Not a bad description from one who, presumably, is not a professional cook. The souffle is as often savory as sweet in my kitchen. It is one of the most popular methods known to us of utilizing left-overs. As I shall show presently, there are few vegetables that may not be saved from the stigma of “warmed-ups” by working them into the compound with the French name. For a quarter century the potato puff has been a frequent and welcome visitor to our table. It may not taste better when christened “souffle,” but it more nearly approximates the dignity of a “company dish,” especially if it be crowned with a meringue.

She is a stupid or bigoted mistress who does not learn something from every change of cooks. I, for one, am not ashamed to confess myself the debtor to even the least accomplished woman who has ever presided over my range and sink. If you will deign to study her methods, you will find that each incumbent has some specialty. One, a redheaded daughter of Erin, boasted modestly when I engaged her, that she “had quite a name for her corn bread.” She was a mediocre cook in general. She made the best corn bread I have ever eaten that was made of Northern Indian meal. I introduced the recipe into my first cook book under the title of “Nonpareil Corn Bread,” and told her I had done it. From a second cook I got a capital recipe for Yorkshire pudding, registering it under its rightful name in the face of her insistent declaration that it was “Auction Pudding.” To a later date belongs my instructor in souffles. She was a fair cook in other lines. She had a genius for souffles. It did not lower my respect for her that she was conscious of this. So long as harmless vanity in her one accomplishment did not interfere with the average excellence of her work, I encouraged her. In fact, I had secret enjoyment in the sight of Janetta’s mien and movements when allowed to transform a cupful or a saucerful of this or that left-over that might have been consigned to the garbage pail but for her proclivity to reduce any given culinary quantity to a souffle.

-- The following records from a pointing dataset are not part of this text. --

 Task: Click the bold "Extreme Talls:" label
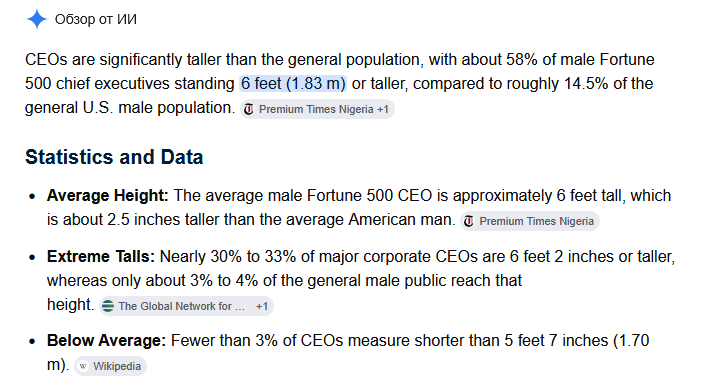click(x=101, y=256)
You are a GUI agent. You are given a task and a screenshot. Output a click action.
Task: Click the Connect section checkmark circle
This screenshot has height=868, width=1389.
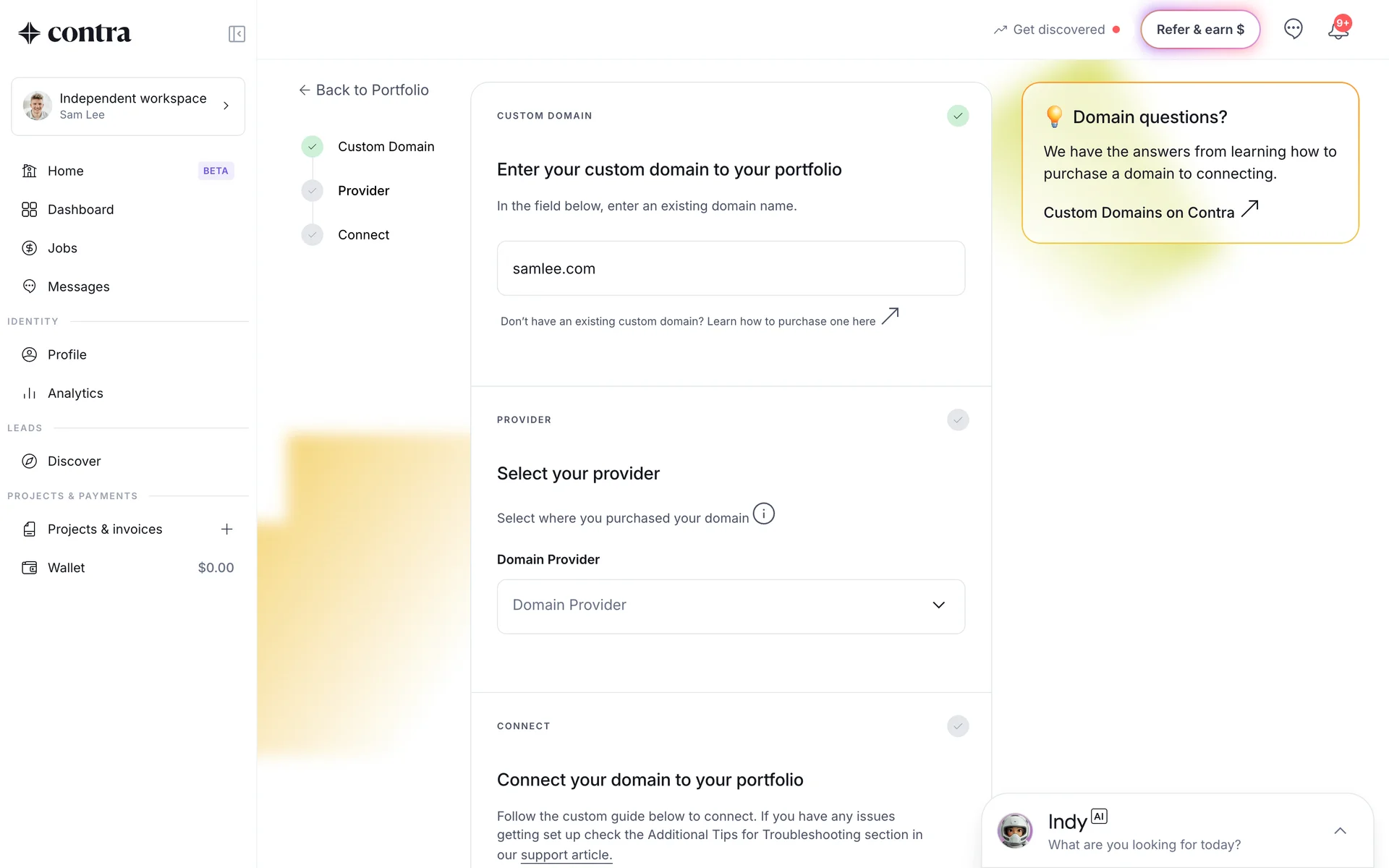(958, 726)
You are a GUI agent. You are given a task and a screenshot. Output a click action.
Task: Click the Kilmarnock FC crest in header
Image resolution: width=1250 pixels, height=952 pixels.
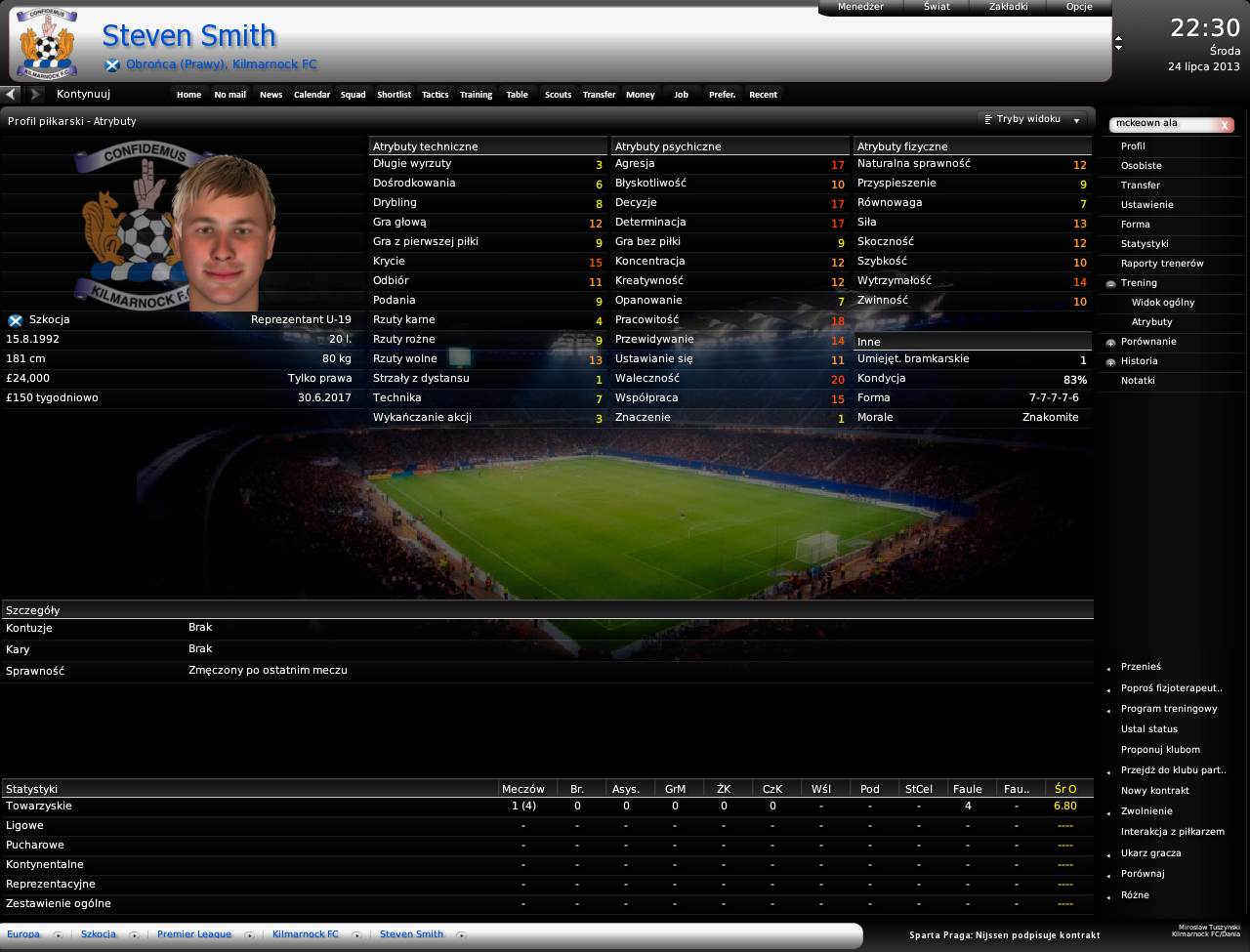pyautogui.click(x=46, y=44)

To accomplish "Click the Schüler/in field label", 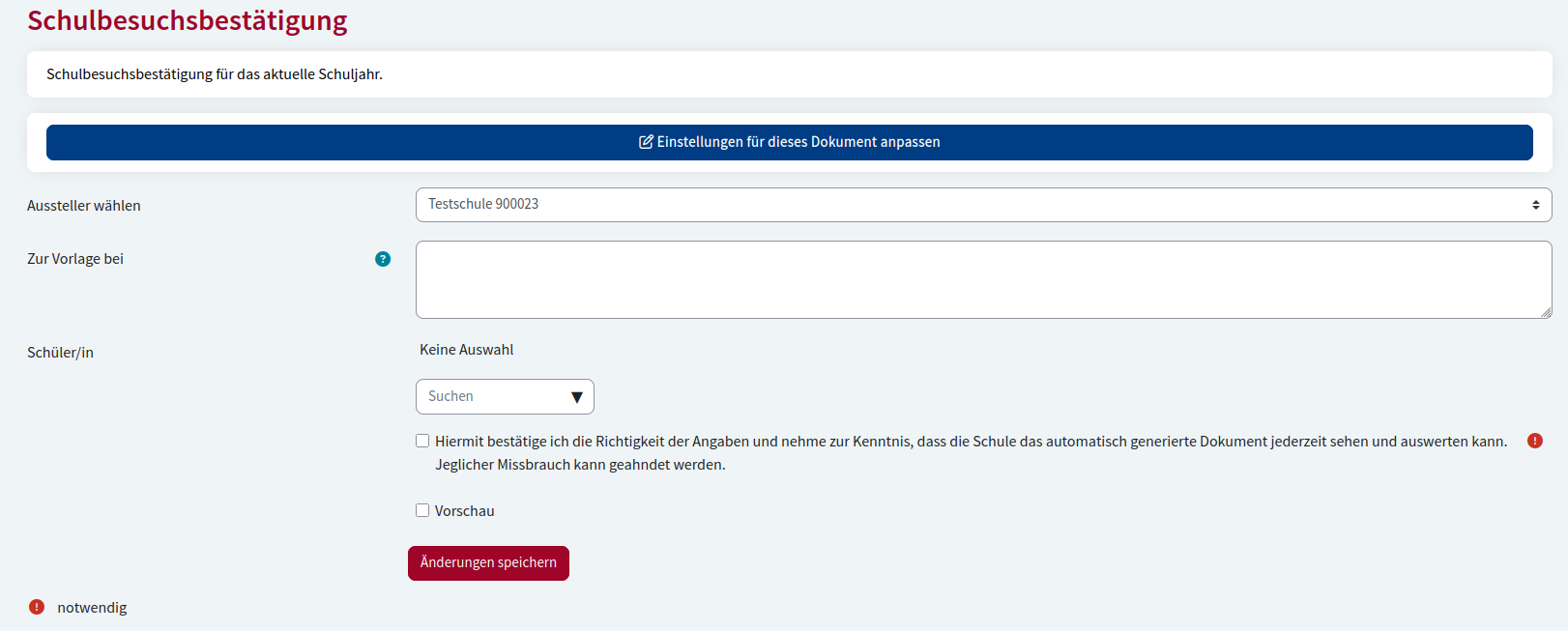I will 60,353.
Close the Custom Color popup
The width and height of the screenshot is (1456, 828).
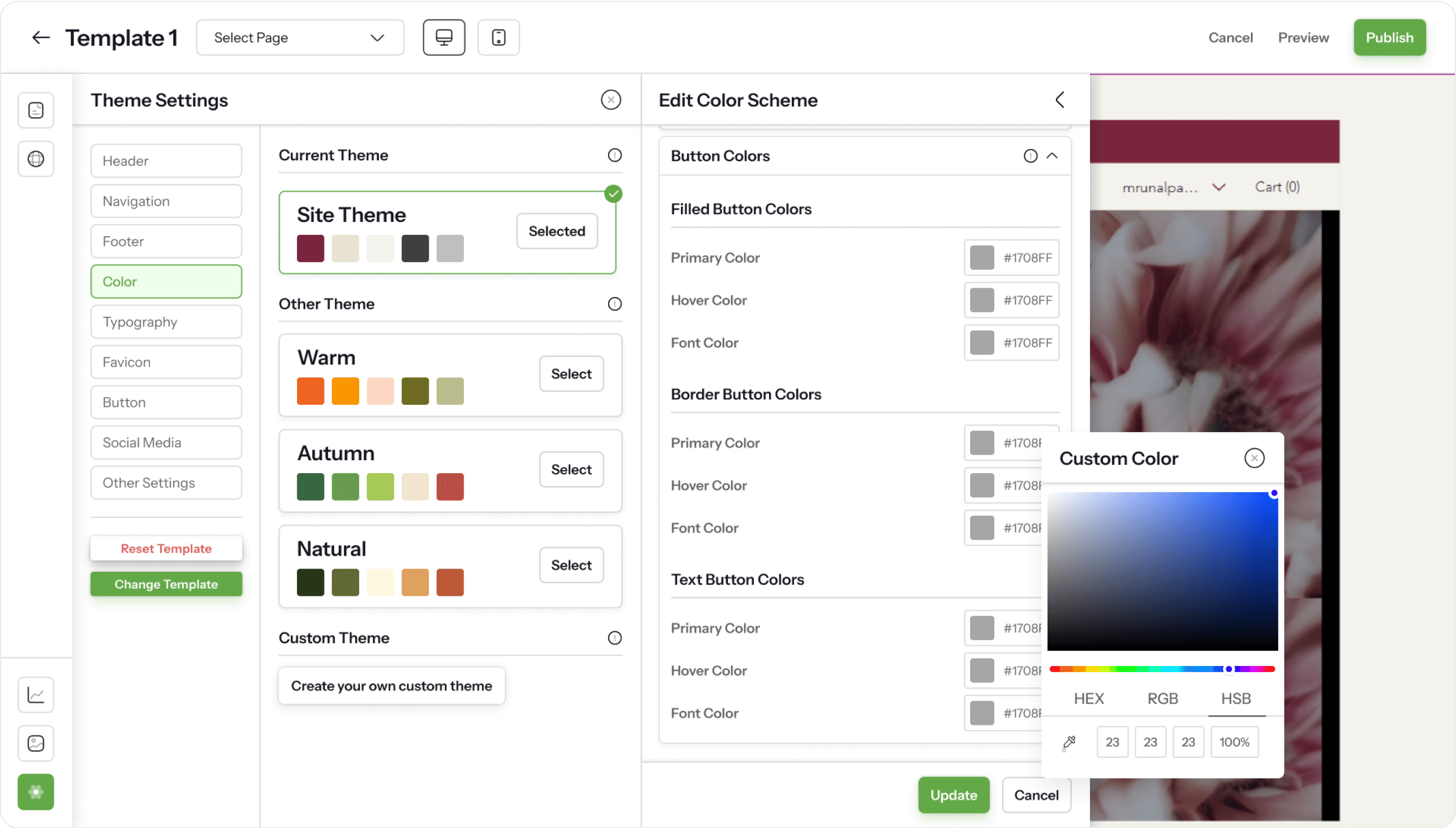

Her methods were worth watching. To begin with—and this stage is commended as an example to the novice in kitchen work—she collected all needed materials and tools before beginning the real business of the hour. Eggs, cream or milk, the vegetable or fruit, or marmalade, or rice or tapioca, which was to act as the foundation of the airy structure—bowls, egg beater, bake dish, sugar and other condiments—were set in intelligent order upon the table and duly scanned ere she seated herself solemnly in front of the array and fell to work. In the three years of her incumbency she never once failed to send in a soufflé at the right moment—puffy, tender, hot, and in all things satisfactory. What matter if an artist magnify her office when the result is invariably success? It is something to be proud of—the ability to do one thing as well, if not better, than anybody else can do it—be it ruling an empire or tossing up a souffle.

RECIPES FOR SOUFFLES OF VARIOUS KINDS

A Cheese Souffle
(A nice luncheon dish.)

PUT two tablespoonfuls of butter into a deep frying-pan, and when it hisses stir into it two tablespoonfuls of flour. Rub and stir to a smooth “roux” and add gradually a cupful of milk. Bring to a boil, having dropped a quarter of a teaspoonful of soda into the milk, and stir in an even cupful of grated cheese, a saltspoonful of salt and a dash of cayenne. In two chilled bowls have ready the yolks and the whites of four eggs, beaten separately and very light. Turn the contents of the frying-pan into a third bowl, and pour in with this gradually the beaten yolks, beating all the time. Fold into the mixture, and lightly, the stiffened whites. Pour all into a bakedish ready heated and buttered, and bake in a quick, steady oven to a delicate brown. Send to the table promptly, before it falls.

Bread-and-Cheese Souffle.

Scald two cupfuls of milk, adding a half-teaspoonful of soda. Add a cupful of fine, dry crumbs, and take from the fire. Leave the crumbs in soak for ten minutes, beat to a smooth paste, add a cupful of finely grated and very dry cheese, a tablespoonful of melted butter, a pinch of cayenne and a saltspoonful of salt. Beat hard for a minute and add the yolks of three eggs whipped light; lastly, the stiffened whites of the eggs. Pour into a heated and buttered bakedish, sift fine crackerdust on the top and bake, covered, for fifteen minutes in a brisk oven. Uncover and brown lightly.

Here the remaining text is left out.